◆ ページ本文 ◆
昨今、多くの企業が膨大なデータを収集していますが、データ分析の結果を保証するためには、正確で整合性のあるデータを確保する必要があります。そのため「データクレンジング」を各企業が正しく行う重要性が増しています。

データクレンジングとは、不正確、欠損、矛盾したデータを特定し、修正、削除、補完する作業のことです。このプロセスを通じて、データの信頼性と品質を向上させることができます。

本記事では、データクレンジングの重要性や手法、ベストプラクティスについて詳しく解説します。データを正確かつ信頼性の高い状態に整えるためには、データクレンジングの理解と実践が欠かせません。自社におけるデータ分析基盤の整備に興味のある方はぜひ参考にしてみてください。

データクレンジングとは情報を正規化する作業|実際のやり方や活用事例をわかりやすく解説

データクレンジングとはデータ不備を修正する作業のこと

本章ではデータクレンジングの意味と必要性について解説します。

◆ データセット内容 ◆
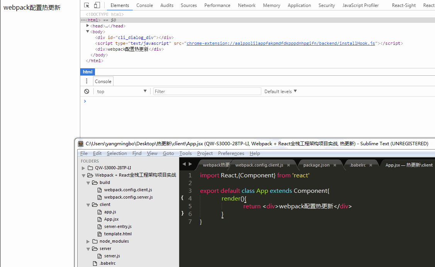
Task: Click the clear console icon
Action: pos(86,91)
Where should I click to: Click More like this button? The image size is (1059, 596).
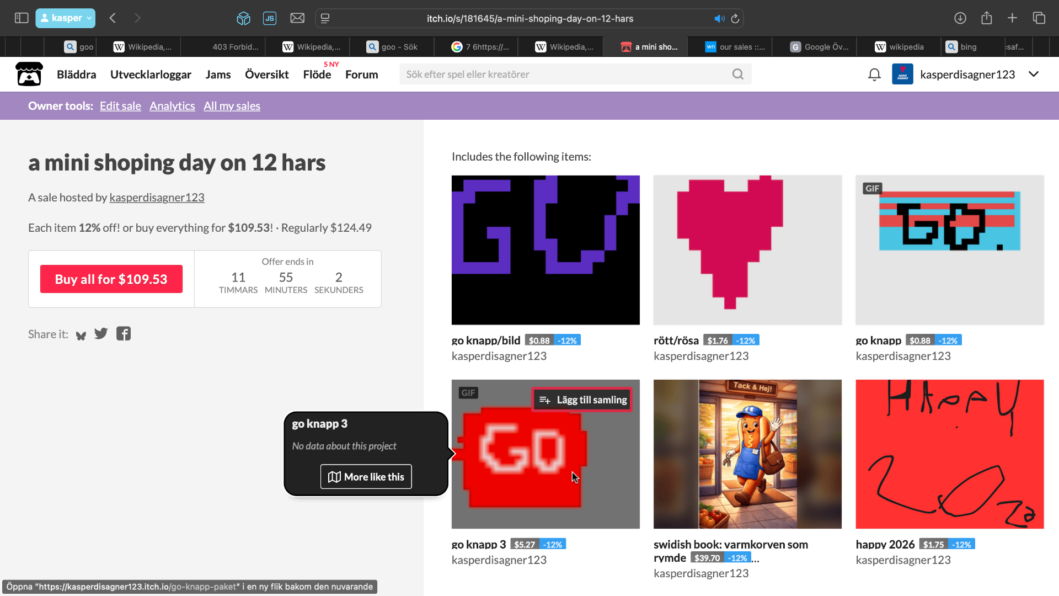coord(366,477)
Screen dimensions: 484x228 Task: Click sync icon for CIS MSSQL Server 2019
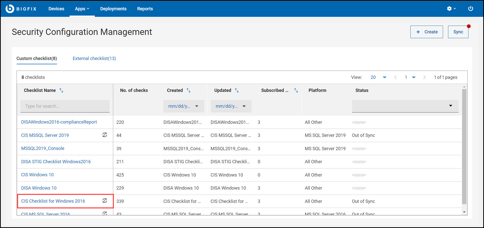coord(105,135)
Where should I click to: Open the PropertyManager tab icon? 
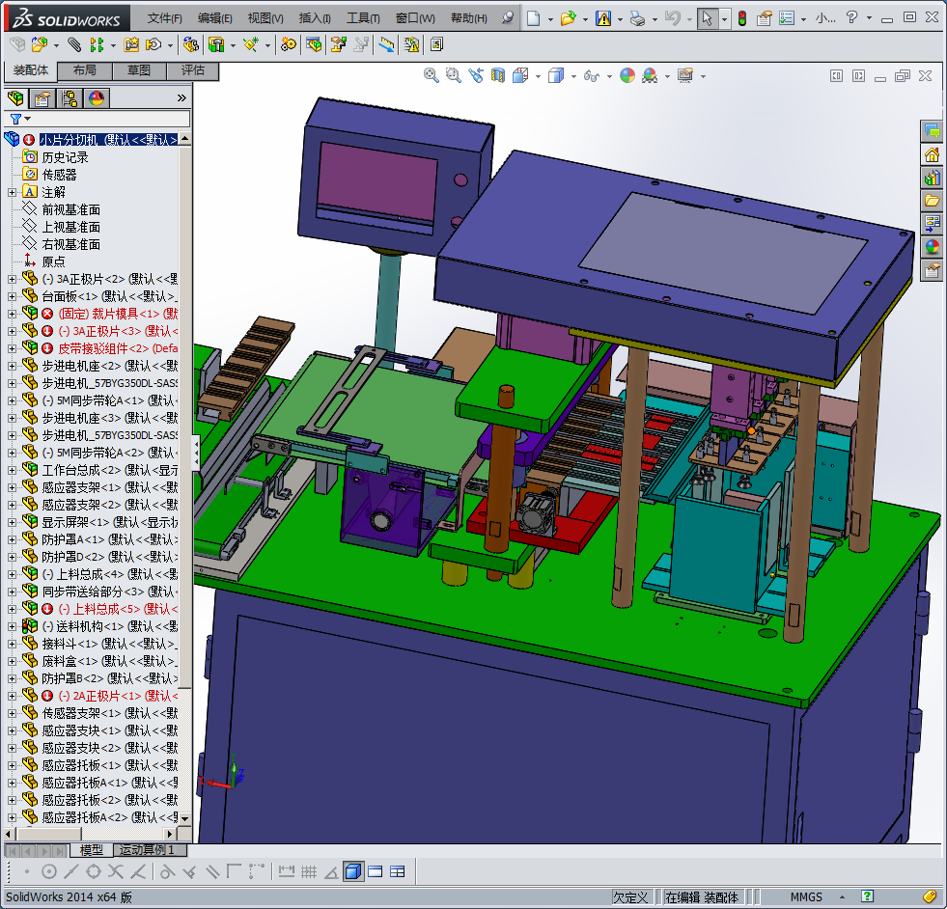click(42, 97)
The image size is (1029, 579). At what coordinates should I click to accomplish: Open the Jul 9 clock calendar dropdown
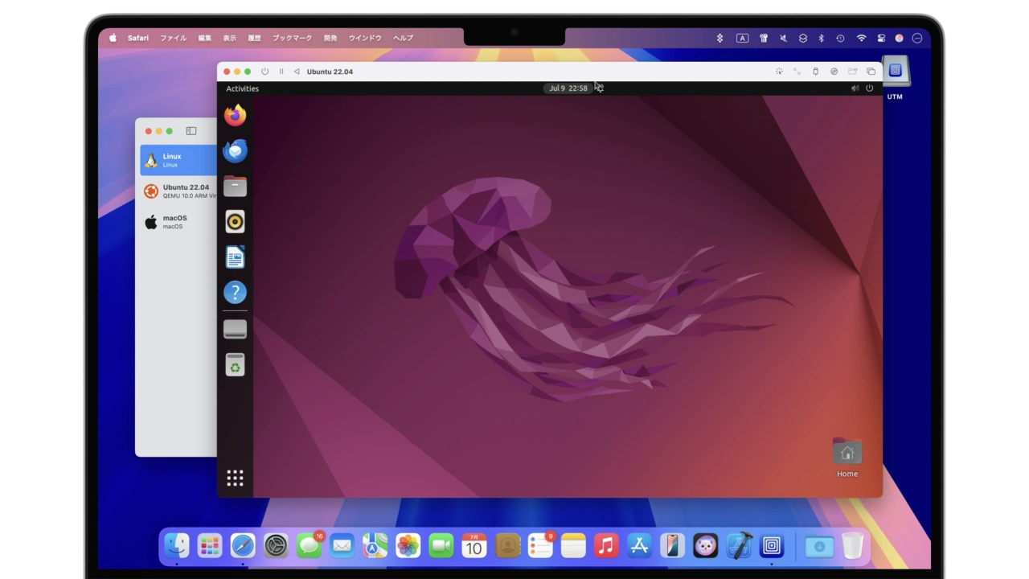[x=568, y=88]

◆ 作業指示 ◆
• A. ページ本文のうち、「昨今、多くの企業が膨大なデー」から始まり「を向上させることができます。」まで続く部分を、一字も変えずに打ち直してください。
• B. ページ本文をもとに、次の問いに答えてください。
(i) データクレンジングで特定する対象となるのは、どのようなデータですか。
(ii) 本記事で詳しく解説するとしている事柄を三つ挙げてください。
(iii) 「本章では」で始まる文によると、本章で解説するのは何ですか。

◆ 課題別の解答 ◆
• A.
昨今、多くの企業が膨大なデータを収集していますが、データ分析の結果を保証するためには、正確で整合性のあるデータを確保する必要があります。そのため「データクレンジング」を各企業が正しく行う重要性が増しています。

データクレンジングとは、不正確、欠損、矛盾したデータを特定し、修正、削除、補完する作業のことです。このプロセスを通じて、データの信頼性と品質を向上させることができます。

• B.
(i) 不正確、欠損、矛盾したデータ
(ii) データクレンジングの重要性、手法、ベストプラクティス
(iii) データクレンジングの意味と必要性